THE PROBLEM: Reproduce the entries that follow, exactly and in full.

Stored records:
== Segment start ==

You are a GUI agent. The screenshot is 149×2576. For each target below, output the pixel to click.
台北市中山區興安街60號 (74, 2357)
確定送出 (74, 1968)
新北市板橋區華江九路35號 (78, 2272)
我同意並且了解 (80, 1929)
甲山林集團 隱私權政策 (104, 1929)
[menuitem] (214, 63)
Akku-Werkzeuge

== Segment end ==

ANSWER TO THE EXERCISE:
You are a GUI agent. The screenshot is 149×2576. For each target below, output the pixel to click.
台北市中山區興安街60號 (74, 2357)
確定送出 (74, 1968)
新北市板橋區華江九路35號 (78, 2272)
我同意並且了解 (80, 1929)
甲山林集團 隱私權政策 (104, 1929)
[menuitem] (214, 63)
Akku-Werkzeuge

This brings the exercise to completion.